Fizer is #9 on this list at 26.4 points per 48 (right between Kevin Garnett, Jermaine O'Neal, Pau Gasol, and Shareef Abdur-Rahim)
Chandler is #29 on this list at 18.2 points per 48 (right between Donnell Harvey, Antonio Davis, Nene Hilario, and Rasho Nesterovic).

Fizer truly is a special scorer (all 8 guys ahead of him are All-Stars), but Chandler is no slouch. Folks who say he has no offensive game are wildly overstating their case. Remember all of the guys on this list averaged 20 or more minutes per game.

*In rebounds per 48, Chandler is slightly better than Fizer.*

Chandler is at #17 on this list at 13.5 rebounds per 48 (right between Elton Brand, Yao Ming, Amare Stoudemire, and Jermaine O'Neal)
Fizer is #28 on this list at 12.8 rebounds per 48 (right between Kenny Thomas, Chris Webber, Lorenzen Wright, and Brad Miller)

So for those who argue that Fizer isn't much of a rebounder, that's not really true. And right now Chandler is a good but not great rebounder.

*Obviously, in field goal perentage, Chandler is much better than Fizer.*

Chandler is #12 on this list at 56.2% in adjusted field goal percentage (right between Dale Davis, Shareef Abdur-Rahim, Tim Duncan, Adonal Foyle).
Fizer is #49 on this list at 50.2% (right between Reggie Evans, Jelani McCoy, Drew Gooden, and Juwan Howard).

(My adjusted field goal percentage adjusts for free throws, as well.)

Of course, Fizer creates a lot more of his shots, which partially explains his lower field goal percentage. But remember Chandler is about an average scorer, so it is not as if he is a Ben Wallace-type who never creates his own shot.

*And in blocks per 48, Chandler greatly outperfoms Fizer.*

Chandler is #18 on this list at 2.8 blocks per 48 (right between Yao Ming, Eddie Griffen, Michael Olowokandi, and Pau Gasol).
Fizer is #45 on this list at 1.0 blocks per 48 (right between Vladimir Stepania, Carlos Boozer, Malik Rose, and Shawn Kemp).

Interestingly, Chandler is a better rebounder than he is shot blocker, and his blocks do not suggest that he is quite the intimidating inside presence that everyone makes him out to be.
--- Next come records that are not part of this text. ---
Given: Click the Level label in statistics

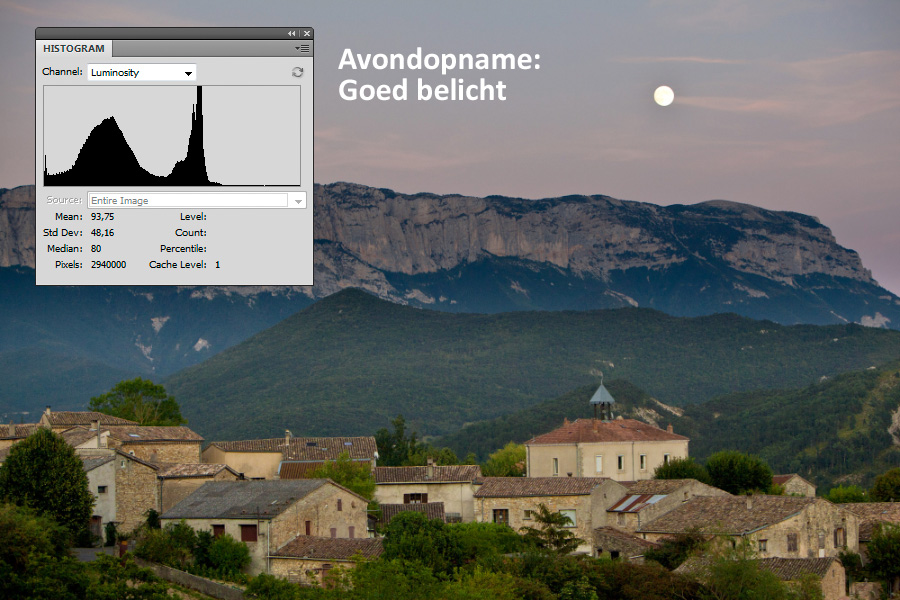Looking at the screenshot, I should pyautogui.click(x=192, y=216).
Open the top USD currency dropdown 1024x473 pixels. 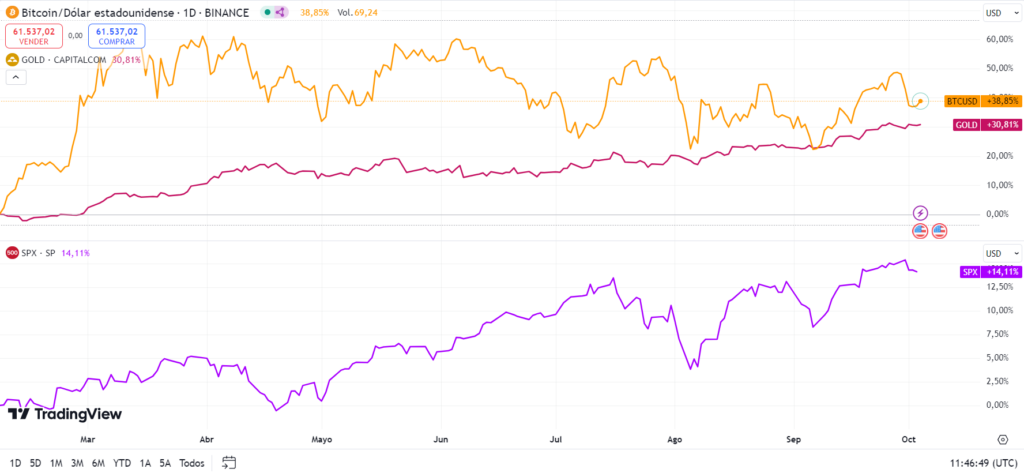coord(1002,13)
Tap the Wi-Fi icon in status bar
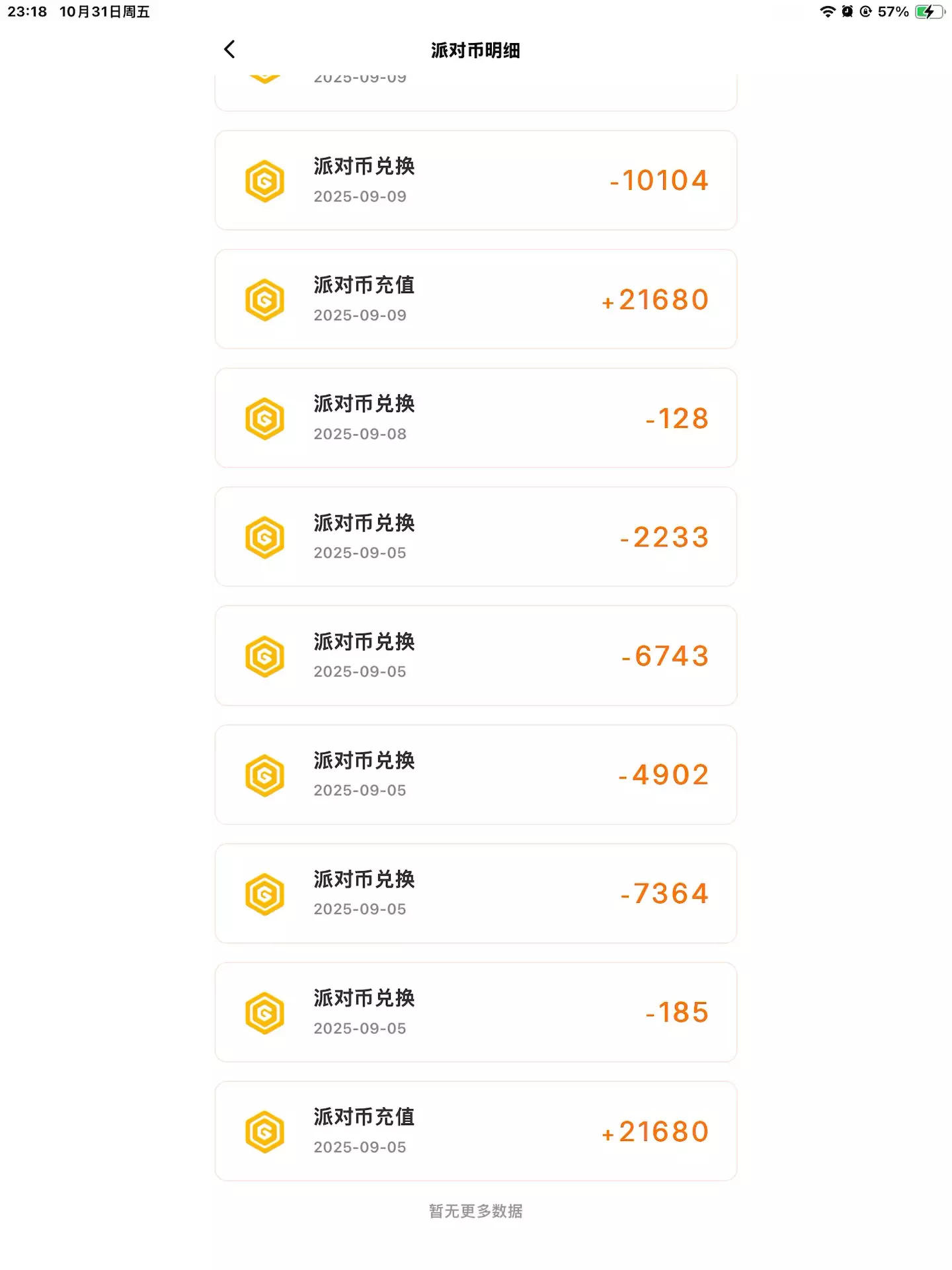This screenshot has width=952, height=1270. 827,12
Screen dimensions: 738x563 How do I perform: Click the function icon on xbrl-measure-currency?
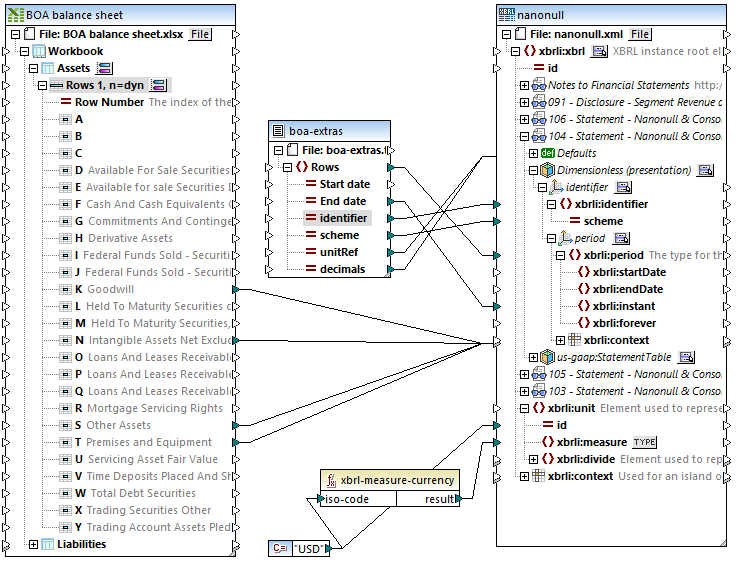click(x=331, y=480)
All in all, I think that Chandler stacks up to Fizer quite well in current production, so those who argue that he has no offensive game or that he is nothing but potential really are missing the point. Right now, he is an average scorer with an above average field goal percentage. Fizer is a phenomenal scorer with a below average field goal percentage.

The big difference is that Chandler is 20 and Fizer is 24. Given how much Fizer improved this year, I would be amazed if we didn't see similar (or greater) progress from Chandler between ages 20 and 24.


----------



## ace20004u (Jun 19, 2002)

I like Fizer and Chandler both. I think they both have potential to be very good players. Offensively Fizer has realized a little more of his potential and he probably has more potential offensively than Chandler. Chandler has realized more of his defensive potential and quite frankly just MAKES oppossing teams change what they are trying to do and change their shots. You can't discount that because it makes a world of difference. 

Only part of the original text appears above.